-------- THE INPUT --------
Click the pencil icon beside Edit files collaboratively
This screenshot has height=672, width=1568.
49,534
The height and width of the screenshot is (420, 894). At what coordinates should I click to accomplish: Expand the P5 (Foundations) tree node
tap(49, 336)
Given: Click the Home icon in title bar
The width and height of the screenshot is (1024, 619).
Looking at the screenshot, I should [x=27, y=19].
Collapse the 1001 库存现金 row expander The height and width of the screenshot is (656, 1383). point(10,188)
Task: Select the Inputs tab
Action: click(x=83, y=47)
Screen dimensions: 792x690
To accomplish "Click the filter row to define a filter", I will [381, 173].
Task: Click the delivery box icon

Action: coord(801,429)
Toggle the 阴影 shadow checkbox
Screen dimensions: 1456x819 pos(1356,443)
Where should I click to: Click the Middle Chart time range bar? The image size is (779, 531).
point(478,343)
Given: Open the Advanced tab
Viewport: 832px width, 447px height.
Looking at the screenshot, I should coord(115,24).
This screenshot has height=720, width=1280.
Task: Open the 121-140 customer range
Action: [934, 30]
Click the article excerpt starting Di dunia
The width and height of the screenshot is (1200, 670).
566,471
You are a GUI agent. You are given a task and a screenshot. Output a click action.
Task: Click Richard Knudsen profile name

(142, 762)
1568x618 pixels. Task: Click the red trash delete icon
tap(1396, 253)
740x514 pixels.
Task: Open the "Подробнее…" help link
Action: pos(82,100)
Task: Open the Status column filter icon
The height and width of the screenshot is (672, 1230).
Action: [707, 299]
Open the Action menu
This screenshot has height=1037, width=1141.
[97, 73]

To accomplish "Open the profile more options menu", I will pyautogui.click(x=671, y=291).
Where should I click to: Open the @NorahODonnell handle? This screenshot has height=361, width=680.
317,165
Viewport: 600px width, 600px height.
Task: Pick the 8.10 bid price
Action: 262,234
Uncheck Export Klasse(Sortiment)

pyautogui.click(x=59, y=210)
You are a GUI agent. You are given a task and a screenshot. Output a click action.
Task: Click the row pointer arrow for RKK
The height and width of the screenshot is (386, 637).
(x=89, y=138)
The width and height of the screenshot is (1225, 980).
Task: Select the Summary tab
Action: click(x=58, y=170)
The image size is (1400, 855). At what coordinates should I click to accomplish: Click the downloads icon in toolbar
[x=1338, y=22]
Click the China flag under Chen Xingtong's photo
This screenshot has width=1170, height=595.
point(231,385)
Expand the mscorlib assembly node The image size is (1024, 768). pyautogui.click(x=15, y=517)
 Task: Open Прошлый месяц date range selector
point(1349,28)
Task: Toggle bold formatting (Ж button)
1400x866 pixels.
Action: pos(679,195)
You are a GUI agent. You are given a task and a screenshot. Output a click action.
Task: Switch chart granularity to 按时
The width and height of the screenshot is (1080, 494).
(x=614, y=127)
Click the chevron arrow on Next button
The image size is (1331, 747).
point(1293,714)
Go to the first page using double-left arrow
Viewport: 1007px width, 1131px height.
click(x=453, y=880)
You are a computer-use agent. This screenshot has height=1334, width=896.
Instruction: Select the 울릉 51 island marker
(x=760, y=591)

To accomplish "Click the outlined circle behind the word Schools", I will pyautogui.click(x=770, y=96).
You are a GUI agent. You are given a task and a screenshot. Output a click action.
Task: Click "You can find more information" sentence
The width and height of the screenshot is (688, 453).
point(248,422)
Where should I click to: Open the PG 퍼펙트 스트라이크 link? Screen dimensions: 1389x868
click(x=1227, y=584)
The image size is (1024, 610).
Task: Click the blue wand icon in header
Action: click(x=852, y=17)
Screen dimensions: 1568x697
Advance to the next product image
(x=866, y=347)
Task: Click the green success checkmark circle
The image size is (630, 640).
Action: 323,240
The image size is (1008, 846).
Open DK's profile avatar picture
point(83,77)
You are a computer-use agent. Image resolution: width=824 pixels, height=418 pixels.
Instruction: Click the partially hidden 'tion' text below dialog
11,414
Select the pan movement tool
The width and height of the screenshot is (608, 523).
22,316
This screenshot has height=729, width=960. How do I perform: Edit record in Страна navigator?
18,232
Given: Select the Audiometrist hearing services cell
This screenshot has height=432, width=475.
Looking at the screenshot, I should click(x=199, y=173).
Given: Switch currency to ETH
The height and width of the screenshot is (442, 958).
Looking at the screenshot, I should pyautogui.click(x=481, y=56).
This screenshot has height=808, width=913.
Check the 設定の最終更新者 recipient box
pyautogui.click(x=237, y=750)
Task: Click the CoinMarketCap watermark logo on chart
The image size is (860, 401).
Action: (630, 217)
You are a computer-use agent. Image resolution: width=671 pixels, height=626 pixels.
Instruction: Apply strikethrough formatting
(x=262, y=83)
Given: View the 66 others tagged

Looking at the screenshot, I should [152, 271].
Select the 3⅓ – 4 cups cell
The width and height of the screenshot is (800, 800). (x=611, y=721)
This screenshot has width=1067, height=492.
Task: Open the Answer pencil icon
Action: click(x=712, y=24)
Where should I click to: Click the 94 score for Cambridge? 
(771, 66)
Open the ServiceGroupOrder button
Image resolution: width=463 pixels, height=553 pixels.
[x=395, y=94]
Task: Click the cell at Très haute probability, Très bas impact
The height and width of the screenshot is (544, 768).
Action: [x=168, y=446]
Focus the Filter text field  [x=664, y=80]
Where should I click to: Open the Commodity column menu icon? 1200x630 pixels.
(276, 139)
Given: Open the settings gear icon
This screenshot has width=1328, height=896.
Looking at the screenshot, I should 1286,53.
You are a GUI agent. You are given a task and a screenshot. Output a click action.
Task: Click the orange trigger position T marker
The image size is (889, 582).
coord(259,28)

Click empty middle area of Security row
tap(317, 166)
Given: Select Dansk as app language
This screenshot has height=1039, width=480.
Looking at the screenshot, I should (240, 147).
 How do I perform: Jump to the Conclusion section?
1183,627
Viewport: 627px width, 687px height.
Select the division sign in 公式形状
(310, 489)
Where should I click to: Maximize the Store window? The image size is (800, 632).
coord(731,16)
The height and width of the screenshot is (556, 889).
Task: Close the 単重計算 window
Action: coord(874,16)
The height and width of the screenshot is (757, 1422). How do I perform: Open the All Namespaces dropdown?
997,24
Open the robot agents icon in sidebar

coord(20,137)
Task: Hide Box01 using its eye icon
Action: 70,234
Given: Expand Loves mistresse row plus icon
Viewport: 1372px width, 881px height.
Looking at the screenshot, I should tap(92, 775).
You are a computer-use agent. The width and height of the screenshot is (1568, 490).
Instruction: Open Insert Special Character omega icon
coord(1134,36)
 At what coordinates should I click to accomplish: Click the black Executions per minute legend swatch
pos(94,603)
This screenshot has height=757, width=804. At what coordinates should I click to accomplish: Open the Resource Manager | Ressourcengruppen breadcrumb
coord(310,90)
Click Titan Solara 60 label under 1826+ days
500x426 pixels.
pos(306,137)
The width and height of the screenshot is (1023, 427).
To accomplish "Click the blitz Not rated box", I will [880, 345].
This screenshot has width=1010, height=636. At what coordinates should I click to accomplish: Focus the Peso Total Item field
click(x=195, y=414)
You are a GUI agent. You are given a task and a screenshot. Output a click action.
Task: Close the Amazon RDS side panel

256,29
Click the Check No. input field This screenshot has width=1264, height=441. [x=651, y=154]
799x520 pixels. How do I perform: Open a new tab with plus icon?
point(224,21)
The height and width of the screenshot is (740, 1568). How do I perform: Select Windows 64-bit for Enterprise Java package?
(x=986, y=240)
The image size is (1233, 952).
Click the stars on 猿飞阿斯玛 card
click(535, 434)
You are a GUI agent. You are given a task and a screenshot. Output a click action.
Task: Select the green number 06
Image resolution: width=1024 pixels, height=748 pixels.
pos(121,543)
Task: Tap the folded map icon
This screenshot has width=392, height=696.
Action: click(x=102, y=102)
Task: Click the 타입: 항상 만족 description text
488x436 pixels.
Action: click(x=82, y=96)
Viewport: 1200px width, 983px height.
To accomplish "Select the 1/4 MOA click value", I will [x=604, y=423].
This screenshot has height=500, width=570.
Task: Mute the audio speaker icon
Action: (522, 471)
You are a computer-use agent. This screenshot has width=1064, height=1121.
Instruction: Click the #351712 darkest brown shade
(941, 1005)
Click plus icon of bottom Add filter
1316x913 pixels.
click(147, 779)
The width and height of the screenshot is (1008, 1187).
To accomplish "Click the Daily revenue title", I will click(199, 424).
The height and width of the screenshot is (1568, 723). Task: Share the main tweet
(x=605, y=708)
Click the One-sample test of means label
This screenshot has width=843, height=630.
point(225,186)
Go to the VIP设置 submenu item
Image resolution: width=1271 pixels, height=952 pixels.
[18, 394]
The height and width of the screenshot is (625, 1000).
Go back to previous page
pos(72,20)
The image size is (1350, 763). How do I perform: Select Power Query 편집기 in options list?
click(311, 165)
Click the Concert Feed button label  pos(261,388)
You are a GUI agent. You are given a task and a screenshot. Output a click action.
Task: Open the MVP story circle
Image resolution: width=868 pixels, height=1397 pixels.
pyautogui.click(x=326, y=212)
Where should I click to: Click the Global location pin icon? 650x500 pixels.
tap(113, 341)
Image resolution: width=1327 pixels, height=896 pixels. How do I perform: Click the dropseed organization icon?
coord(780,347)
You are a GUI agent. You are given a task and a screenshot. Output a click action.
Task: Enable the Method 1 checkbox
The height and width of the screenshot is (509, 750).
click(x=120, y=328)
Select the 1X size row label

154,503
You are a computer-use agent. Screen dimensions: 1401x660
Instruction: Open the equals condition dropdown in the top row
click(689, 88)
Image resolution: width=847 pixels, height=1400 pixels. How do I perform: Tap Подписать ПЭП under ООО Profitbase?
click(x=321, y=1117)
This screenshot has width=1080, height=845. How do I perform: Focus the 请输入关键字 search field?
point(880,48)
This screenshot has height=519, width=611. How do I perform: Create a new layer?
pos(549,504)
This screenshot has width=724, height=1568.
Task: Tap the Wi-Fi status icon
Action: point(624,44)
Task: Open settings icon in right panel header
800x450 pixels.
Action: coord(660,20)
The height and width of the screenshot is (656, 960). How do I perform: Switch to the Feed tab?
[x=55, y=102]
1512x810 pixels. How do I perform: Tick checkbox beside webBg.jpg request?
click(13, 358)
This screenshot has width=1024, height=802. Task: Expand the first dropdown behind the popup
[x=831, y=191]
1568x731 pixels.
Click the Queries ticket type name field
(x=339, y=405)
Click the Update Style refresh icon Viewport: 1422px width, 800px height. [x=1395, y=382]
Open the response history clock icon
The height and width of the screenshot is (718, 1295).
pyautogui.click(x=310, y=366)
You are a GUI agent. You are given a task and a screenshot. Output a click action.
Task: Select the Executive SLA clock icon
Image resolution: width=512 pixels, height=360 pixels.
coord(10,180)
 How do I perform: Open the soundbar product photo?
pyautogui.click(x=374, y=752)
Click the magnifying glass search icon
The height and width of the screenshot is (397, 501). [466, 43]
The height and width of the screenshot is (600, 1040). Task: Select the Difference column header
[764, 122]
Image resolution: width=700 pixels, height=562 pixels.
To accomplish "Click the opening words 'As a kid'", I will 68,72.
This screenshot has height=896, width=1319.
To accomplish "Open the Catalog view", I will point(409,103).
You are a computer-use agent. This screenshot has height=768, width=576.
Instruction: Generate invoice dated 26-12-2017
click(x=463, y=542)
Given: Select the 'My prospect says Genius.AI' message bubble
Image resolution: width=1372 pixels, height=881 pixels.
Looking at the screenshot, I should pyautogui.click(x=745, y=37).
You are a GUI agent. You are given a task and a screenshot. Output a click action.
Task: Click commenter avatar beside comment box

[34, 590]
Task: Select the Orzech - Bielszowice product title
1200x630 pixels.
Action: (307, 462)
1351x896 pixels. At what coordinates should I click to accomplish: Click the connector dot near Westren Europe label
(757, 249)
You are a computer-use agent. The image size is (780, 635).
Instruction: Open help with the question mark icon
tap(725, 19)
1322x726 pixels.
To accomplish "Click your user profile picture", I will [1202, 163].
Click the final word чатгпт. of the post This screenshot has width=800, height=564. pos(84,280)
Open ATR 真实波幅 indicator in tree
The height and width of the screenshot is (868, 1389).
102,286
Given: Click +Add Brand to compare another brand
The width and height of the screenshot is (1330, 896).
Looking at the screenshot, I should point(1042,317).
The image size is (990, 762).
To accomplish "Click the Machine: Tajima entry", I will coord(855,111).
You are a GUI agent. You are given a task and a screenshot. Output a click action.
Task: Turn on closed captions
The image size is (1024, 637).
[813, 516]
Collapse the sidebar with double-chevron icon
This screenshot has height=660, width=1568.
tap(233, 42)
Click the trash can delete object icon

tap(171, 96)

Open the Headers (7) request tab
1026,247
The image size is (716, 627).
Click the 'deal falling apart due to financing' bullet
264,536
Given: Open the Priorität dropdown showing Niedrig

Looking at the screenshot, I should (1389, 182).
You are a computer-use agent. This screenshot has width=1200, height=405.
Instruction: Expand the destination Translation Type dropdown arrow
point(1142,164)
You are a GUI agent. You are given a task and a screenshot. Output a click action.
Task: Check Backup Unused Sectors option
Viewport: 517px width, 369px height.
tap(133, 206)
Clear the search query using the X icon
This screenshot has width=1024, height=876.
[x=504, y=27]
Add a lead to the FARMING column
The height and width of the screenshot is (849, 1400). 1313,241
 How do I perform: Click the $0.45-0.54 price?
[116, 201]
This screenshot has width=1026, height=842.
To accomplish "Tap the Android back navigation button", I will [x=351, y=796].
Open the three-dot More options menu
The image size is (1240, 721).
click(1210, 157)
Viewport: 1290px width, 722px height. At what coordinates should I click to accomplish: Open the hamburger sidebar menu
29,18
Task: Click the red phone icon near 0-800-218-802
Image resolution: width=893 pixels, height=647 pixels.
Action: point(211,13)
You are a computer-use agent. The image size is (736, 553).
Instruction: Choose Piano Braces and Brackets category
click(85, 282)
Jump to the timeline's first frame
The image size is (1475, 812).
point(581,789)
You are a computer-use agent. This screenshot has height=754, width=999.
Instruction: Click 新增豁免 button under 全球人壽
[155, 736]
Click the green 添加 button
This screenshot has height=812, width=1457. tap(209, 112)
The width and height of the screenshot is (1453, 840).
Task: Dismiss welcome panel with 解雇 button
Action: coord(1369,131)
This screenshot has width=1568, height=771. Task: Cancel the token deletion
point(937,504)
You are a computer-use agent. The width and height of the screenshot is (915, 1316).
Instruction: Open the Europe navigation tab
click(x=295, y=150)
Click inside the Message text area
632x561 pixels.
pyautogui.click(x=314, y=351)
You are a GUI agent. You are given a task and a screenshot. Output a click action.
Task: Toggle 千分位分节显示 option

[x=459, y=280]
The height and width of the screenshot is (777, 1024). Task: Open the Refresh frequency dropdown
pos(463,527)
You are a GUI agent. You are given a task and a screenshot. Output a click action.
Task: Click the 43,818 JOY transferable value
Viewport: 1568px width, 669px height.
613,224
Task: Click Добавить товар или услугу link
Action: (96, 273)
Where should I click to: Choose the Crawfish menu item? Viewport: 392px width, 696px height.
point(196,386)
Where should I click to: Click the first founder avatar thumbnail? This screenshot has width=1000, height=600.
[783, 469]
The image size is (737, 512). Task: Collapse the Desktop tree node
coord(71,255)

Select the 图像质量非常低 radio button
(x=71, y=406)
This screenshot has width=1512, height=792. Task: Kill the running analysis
--------
Reproduce the lines of the records above word for word, starting with the line that contains "Collapse the 1001" and going on through the line that contains "Action: [934, 30]", both included.

## RESULT OF THIS TASK
Collapse the 1001 库存现金 row expander The height and width of the screenshot is (656, 1383). point(10,188)
Task: Select the Inputs tab
Action: click(x=83, y=47)
Screen dimensions: 792x690
To accomplish "Click the filter row to define a filter", I will [381, 173].
Task: Click the delivery box icon

Action: coord(801,429)
Toggle the 阴影 shadow checkbox
Screen dimensions: 1456x819 pos(1356,443)
Where should I click to: Click the Middle Chart time range bar? The image size is (779, 531).
point(478,343)
Given: Open the Advanced tab
Viewport: 832px width, 447px height.
Looking at the screenshot, I should coord(115,24).
This screenshot has height=720, width=1280.
Task: Open the 121-140 customer range
Action: [934, 30]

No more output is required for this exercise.